Dazzling, dancing columbines sometimes go by the name Granny’s bonnet, and it would be a wonderful grandma indeed who wore a cap like this. Columbine flowers are flouncy affairs, sometimes highly ruffled, sometimes with pointed spurs on the back, and always charming. They are easy to grow from seed and flourish in the dappled light of woodland gardens or in a lightly shaded flower bed. They bloom prolifically in spring and early summer.

Columbines are native to Asia, Europe, and North America. There are about 70 species, and hybridizers have been tinkering with them for 100 years or more, producing many showy and delightful flowers. The blooms are typically two-toned, but some are pure pink, purple, yellow, or white. Most have gently nodding flowers, but some have blooms that face up. Hybrids usually have large, two- to three-inch flowers that seem to float on the ends of stems up to three feet tall. Rock-garden columbines stand only eight or ten inches tall, with correspondingly tiny blooms.

Gardeners tend to favor showy columbine hybrids, many of them crosses with North American natives. ‘Origami’ columbines, which are crosses with Colorado’s native blue-and-white columbine, bloom on stems two feet tall; the early-blooming ‘Harlequin’ tosses its flowers on three-foot stems. ‘McKana’s Giant’ was introduced in 1955 and remains one of the most popular hybrids, with large flowers and long spurs. ‘Lime Sorbet’ is a frilly, double columbine, without spurs, hybridized from a European species.

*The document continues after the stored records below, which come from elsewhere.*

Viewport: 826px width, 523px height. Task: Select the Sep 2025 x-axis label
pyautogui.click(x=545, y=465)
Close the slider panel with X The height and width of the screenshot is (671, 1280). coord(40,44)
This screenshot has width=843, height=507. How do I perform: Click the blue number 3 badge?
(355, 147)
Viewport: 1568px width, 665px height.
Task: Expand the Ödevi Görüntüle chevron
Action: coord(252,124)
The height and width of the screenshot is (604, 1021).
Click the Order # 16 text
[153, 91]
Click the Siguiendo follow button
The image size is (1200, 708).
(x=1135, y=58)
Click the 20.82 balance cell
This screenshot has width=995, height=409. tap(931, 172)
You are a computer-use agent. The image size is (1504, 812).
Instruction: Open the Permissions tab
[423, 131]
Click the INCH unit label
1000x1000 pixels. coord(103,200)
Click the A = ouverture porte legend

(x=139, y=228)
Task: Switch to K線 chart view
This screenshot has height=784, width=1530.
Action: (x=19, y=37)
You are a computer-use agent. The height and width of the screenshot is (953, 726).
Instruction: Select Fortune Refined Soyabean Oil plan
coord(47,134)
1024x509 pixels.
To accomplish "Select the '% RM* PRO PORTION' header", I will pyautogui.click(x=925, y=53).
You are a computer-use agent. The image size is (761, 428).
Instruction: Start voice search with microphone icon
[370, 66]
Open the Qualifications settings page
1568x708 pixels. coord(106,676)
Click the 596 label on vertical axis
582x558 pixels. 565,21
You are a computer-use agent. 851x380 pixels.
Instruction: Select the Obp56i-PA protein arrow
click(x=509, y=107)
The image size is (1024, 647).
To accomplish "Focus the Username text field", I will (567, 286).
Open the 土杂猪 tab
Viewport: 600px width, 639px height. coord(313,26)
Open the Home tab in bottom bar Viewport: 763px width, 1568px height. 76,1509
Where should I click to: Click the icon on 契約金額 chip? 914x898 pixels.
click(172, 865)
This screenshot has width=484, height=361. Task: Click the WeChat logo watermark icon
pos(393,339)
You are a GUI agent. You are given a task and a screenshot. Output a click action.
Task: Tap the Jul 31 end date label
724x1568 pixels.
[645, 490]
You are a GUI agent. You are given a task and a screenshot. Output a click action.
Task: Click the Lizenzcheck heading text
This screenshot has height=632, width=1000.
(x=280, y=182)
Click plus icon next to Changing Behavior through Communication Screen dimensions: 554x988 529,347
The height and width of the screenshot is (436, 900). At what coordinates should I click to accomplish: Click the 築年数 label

For all the delicacy of their blooms, columbines are tough plants that do not need pampering. In time, they seed themselves around the garden, but without becoming a nuisance. They are elegant companions for spring bulbs and perennials. In a woodland garden, they come up with Solomon’s Seal and hostas; they bloom amidst forget-me-nots and epimediums. The plants do not have much impact later in summer, but their pretty blue-green leaves, which look something like flat-leaf parsley, only more delicate, persist through summer’s heat. All columbines can be picked on long stems for bouquets, so you can enjoy them up close.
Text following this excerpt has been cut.